That night I was able to slip out of the conversation quickly. While none of them would ever imply I had done something as impious as getting drunk, it was tacitly accepted that I should be allowed to sleep before I did something that no one could ignore. I was grateful for the courtesy; I felt even more light-headed than I had when I left the bar.
In my room at last, I pulled the serpent out of my bag and set it on the low table next to my bed. Finally able to see it well, I was stunned by the detail and intricacy of the carving. Part of me -- the drunk part of me -- refused to believe it was a carving at all. It was the serpent. It was beautiful.
I lay back on the bed. No worries about the serpent robbing me while I slept; I had nothing to steal. As I closed my eyes I felt it looking at me.
What are dreams but a jumble of thoughts best unremembered? Yet I remember my dreams that night. Fragments, anyway. I was in a large room, my footsteps reverberating off the massive stone walls. I felt the weight of the stone over my head. In the dim light before me was a massive door, guarded on each side by a creature, half lion, half bird. They stood on their hind legs, pulled the portal open, and bade me enter.
As I stepped through I saw in the center of the sanctum, bathed in radiant light, a pair of vipers entwined in a double helix around a rod. Four eyes regarded me as the two slowly unwound, leaving darkness in the violated space between them.

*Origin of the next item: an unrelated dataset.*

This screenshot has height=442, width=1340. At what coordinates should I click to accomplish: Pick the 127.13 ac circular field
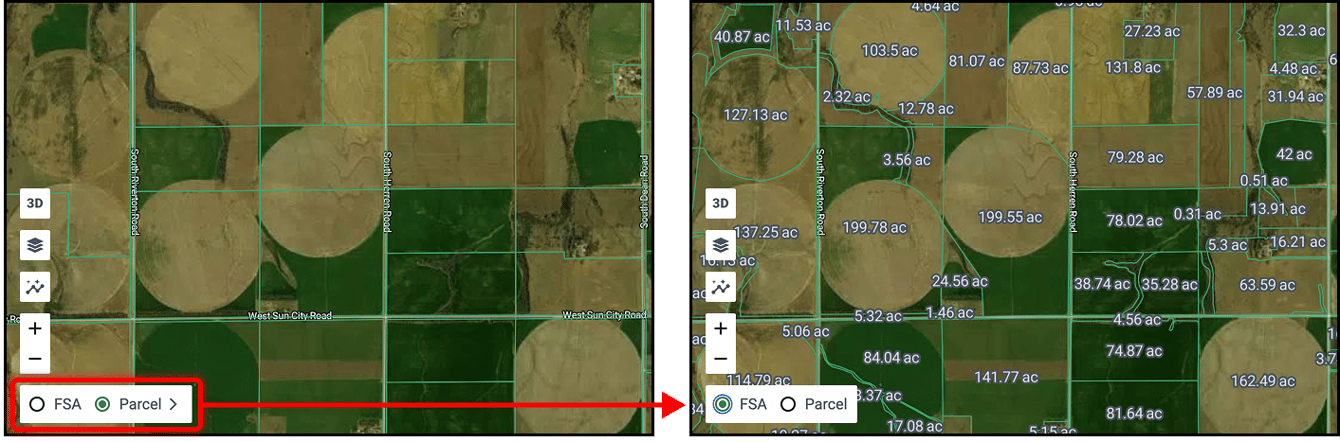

"See what your priests have done, Wanderer," Ningizzda said though both her mouths. "They have forgotten the lesson of Gilgamesh and they pry from me the secret I protect." The two vipers were completely separate now, and the darkness grew. One of the snakes came toward me while the other vanished in the gloom. The darkness engulfed me and I was in the bar again, the snake sitting watching me as it had that afternoon, its dark wood seeming to become part of the bartop itself, as if it had been carved out of the rough wood of the bar. I reached out to touch it, but before my hand reached it the bartender spoke.
"Has the serpent returned, then?" It was a powerful female voice and I saw the bartender was a woman, regarding me with laughing eyes from over her veil. Her body was voluptuous, ripe. Siduri, I knew, goddess of beer and wine, daughter of Ishtar. "I tried to tell them," she said to me. "Has it come to this again?"
The serpent, black and sinuous, the length of my forearm but reaching back five thousand years, turned its head to her. "Man must always die," it said.
"But mankind must live," she said with a trace of alarm.
The serpent didn't answer, it just turned and regarded me with its unblinking eye. "Do you remember, Wanderer? Do you know my secret to life eternal?"
"You shed your skin," I said.
It reared up, tiny ebony fangs dripping black venom. "Rebirth, Wanderer." It slid toward me with mortifying grace. "Are you ready to be born again?"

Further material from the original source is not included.